▶ **Required work**
Restate each record word for word, from the first to the last.

[Input for this task Boundary: Start]

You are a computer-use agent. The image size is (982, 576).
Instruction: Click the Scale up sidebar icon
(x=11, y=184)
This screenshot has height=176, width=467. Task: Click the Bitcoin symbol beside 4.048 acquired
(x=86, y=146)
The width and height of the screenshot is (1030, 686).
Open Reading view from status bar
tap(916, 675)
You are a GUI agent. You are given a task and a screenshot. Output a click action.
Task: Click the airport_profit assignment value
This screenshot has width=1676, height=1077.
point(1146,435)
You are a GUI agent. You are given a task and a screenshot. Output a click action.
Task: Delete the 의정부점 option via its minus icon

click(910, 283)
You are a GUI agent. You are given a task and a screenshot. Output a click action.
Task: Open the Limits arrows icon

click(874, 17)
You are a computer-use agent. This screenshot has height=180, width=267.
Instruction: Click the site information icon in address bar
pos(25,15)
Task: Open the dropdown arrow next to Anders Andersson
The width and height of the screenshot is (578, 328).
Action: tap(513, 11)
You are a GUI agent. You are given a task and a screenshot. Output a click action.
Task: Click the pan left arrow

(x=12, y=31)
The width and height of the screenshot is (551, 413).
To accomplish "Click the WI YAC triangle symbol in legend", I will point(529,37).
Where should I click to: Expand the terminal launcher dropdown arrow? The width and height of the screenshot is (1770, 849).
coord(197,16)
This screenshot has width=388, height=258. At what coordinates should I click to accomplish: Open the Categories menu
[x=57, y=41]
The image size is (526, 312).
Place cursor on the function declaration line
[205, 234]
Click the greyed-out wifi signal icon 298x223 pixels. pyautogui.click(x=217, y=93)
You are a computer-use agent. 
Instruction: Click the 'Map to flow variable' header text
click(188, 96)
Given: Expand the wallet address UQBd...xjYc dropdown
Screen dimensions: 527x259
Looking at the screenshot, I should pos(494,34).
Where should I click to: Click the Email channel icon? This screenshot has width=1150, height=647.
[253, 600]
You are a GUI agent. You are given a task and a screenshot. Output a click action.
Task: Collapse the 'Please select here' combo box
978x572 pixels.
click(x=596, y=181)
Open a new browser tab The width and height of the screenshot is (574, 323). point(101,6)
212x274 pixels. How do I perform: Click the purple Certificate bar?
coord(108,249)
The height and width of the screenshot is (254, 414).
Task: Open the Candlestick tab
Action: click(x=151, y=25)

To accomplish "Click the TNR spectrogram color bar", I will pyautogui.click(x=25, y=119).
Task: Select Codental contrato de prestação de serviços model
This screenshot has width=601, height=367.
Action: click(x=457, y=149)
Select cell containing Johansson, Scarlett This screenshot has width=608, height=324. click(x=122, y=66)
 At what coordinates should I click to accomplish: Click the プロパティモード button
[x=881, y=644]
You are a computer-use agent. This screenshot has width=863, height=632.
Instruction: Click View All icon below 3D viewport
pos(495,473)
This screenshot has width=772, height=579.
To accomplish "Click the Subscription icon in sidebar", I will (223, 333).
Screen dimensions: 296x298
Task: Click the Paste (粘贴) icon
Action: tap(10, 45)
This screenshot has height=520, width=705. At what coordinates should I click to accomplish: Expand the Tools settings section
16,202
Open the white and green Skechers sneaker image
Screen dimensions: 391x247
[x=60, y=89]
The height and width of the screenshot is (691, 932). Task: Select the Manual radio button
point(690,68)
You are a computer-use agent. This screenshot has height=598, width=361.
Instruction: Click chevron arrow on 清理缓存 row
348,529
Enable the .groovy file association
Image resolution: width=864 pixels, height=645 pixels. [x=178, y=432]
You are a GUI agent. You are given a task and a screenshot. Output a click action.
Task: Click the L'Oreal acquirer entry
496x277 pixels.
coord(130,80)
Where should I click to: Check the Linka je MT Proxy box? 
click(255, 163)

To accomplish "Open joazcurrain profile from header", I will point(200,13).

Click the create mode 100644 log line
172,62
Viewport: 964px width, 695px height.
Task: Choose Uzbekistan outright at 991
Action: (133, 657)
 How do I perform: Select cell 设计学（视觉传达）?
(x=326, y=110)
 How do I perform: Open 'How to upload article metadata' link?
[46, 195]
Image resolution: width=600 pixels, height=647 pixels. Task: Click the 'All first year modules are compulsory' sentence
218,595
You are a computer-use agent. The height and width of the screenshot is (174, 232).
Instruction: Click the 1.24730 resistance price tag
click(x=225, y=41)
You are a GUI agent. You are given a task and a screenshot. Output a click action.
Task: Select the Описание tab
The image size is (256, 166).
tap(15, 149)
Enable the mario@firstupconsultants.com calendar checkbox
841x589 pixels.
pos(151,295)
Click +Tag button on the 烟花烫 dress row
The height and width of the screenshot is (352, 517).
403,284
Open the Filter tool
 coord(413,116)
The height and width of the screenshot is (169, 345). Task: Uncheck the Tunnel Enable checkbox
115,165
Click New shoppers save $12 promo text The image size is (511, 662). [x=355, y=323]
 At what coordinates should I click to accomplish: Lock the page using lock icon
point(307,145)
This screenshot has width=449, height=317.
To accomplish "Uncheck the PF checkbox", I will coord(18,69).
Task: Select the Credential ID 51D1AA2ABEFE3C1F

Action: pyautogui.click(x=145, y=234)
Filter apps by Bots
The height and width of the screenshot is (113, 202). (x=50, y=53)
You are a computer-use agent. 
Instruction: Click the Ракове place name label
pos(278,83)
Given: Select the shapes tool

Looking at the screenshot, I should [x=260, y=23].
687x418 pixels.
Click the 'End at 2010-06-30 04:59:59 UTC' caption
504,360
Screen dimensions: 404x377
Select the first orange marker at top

[Input for this task Boundary: End]

▶ **Result of the exercise**
You are a computer-use agent. The image size is (982, 576).
Instruction: Click the Scale up sidebar icon
(x=11, y=184)
This screenshot has height=176, width=467. Task: Click the Bitcoin symbol beside 4.048 acquired
(x=86, y=146)
The width and height of the screenshot is (1030, 686).
Open Reading view from status bar
tap(916, 675)
You are a GUI agent. You are given a task and a screenshot. Output a click action.
Task: Click the airport_profit assignment value
This screenshot has width=1676, height=1077.
point(1146,435)
You are a GUI agent. You are given a task and a screenshot. Output a click action.
Task: Delete the 의정부점 option via its minus icon

click(910, 283)
You are a GUI agent. You are given a task and a screenshot. Output a click action.
Task: Open the Limits arrows icon

click(874, 17)
You are a computer-use agent. This screenshot has height=180, width=267.
Instruction: Click the site information icon in address bar
pos(25,15)
Task: Open the dropdown arrow next to Anders Andersson
The width and height of the screenshot is (578, 328).
Action: tap(513, 11)
You are a GUI agent. You are given a task and a screenshot. Output a click action.
Task: Click the pan left arrow

(x=12, y=31)
The width and height of the screenshot is (551, 413).
To accomplish "Click the WI YAC triangle symbol in legend", I will point(529,37).
Where should I click to: Expand the terminal launcher dropdown arrow? The width and height of the screenshot is (1770, 849).
coord(197,16)
This screenshot has width=388, height=258. At what coordinates should I click to accomplish: Open the Categories menu
[x=57, y=41]
The image size is (526, 312).
Place cursor on the function declaration line
[205, 234]
Click the greyed-out wifi signal icon 298x223 pixels. pyautogui.click(x=217, y=93)
You are a computer-use agent. 
Instruction: Click the 'Map to flow variable' header text
click(188, 96)
Given: Expand the wallet address UQBd...xjYc dropdown
Screen dimensions: 527x259
Looking at the screenshot, I should pos(494,34).
Where should I click to: Click the Email channel icon? This screenshot has width=1150, height=647.
[253, 600]
You are a GUI agent. You are given a task and a screenshot. Output a click action.
Task: Collapse the 'Please select here' combo box
978x572 pixels.
click(x=596, y=181)
Open a new browser tab The width and height of the screenshot is (574, 323). point(101,6)
212x274 pixels. How do I perform: Click the purple Certificate bar?
coord(108,249)
The height and width of the screenshot is (254, 414).
Task: Open the Candlestick tab
Action: click(x=151, y=25)

To accomplish "Click the TNR spectrogram color bar", I will pyautogui.click(x=25, y=119).
Task: Select Codental contrato de prestação de serviços model
This screenshot has width=601, height=367.
Action: click(x=457, y=149)
Select cell containing Johansson, Scarlett This screenshot has width=608, height=324. click(x=122, y=66)
 At what coordinates should I click to accomplish: Click the プロパティモード button
[x=881, y=644]
You are a computer-use agent. This screenshot has width=863, height=632.
Instruction: Click View All icon below 3D viewport
pos(495,473)
This screenshot has width=772, height=579.
To accomplish "Click the Subscription icon in sidebar", I will (223, 333).
Screen dimensions: 296x298
Task: Click the Paste (粘贴) icon
Action: tap(10, 45)
This screenshot has height=520, width=705. At what coordinates should I click to accomplish: Expand the Tools settings section
16,202
Open the white and green Skechers sneaker image
Screen dimensions: 391x247
[x=60, y=89]
The height and width of the screenshot is (691, 932). Task: Select the Manual radio button
point(690,68)
You are a computer-use agent. This screenshot has height=598, width=361.
Instruction: Click chevron arrow on 清理缓存 row
348,529
Enable the .groovy file association
Image resolution: width=864 pixels, height=645 pixels. [x=178, y=432]
You are a GUI agent. You are given a task and a screenshot. Output a click action.
Task: Click the L'Oreal acquirer entry
496x277 pixels.
coord(130,80)
Where should I click to: Check the Linka je MT Proxy box? 
click(255, 163)

To accomplish "Open joazcurrain profile from header", I will point(200,13).

Click the create mode 100644 log line
172,62
Viewport: 964px width, 695px height.
Task: Choose Uzbekistan outright at 991
Action: (133, 657)
 How do I perform: Select cell 设计学（视觉传达）?
(x=326, y=110)
 How do I perform: Open 'How to upload article metadata' link?
[46, 195]
Image resolution: width=600 pixels, height=647 pixels. Task: Click the 'All first year modules are compulsory' sentence
218,595
You are a computer-use agent. The height and width of the screenshot is (174, 232).
Instruction: Click the 1.24730 resistance price tag
click(x=225, y=41)
You are a GUI agent. You are given a task and a screenshot. Output a click action.
Task: Select the Описание tab
The image size is (256, 166).
tap(15, 149)
Enable the mario@firstupconsultants.com calendar checkbox
841x589 pixels.
pos(151,295)
Click +Tag button on the 烟花烫 dress row
The height and width of the screenshot is (352, 517).
403,284
Open the Filter tool
 coord(413,116)
The height and width of the screenshot is (169, 345). Task: Uncheck the Tunnel Enable checkbox
115,165
Click New shoppers save $12 promo text The image size is (511, 662). [x=355, y=323]
 At what coordinates should I click to accomplish: Lock the page using lock icon
point(307,145)
This screenshot has width=449, height=317.
To accomplish "Uncheck the PF checkbox", I will coord(18,69).
Task: Select the Credential ID 51D1AA2ABEFE3C1F

Action: pyautogui.click(x=145, y=234)
Filter apps by Bots
The height and width of the screenshot is (113, 202). (x=50, y=53)
You are a computer-use agent. 
Instruction: Click the Ракове place name label
pos(278,83)
Given: Select the shapes tool

Looking at the screenshot, I should [x=260, y=23].
687x418 pixels.
Click the 'End at 2010-06-30 04:59:59 UTC' caption
504,360
Screen dimensions: 404x377
Select the first orange marker at top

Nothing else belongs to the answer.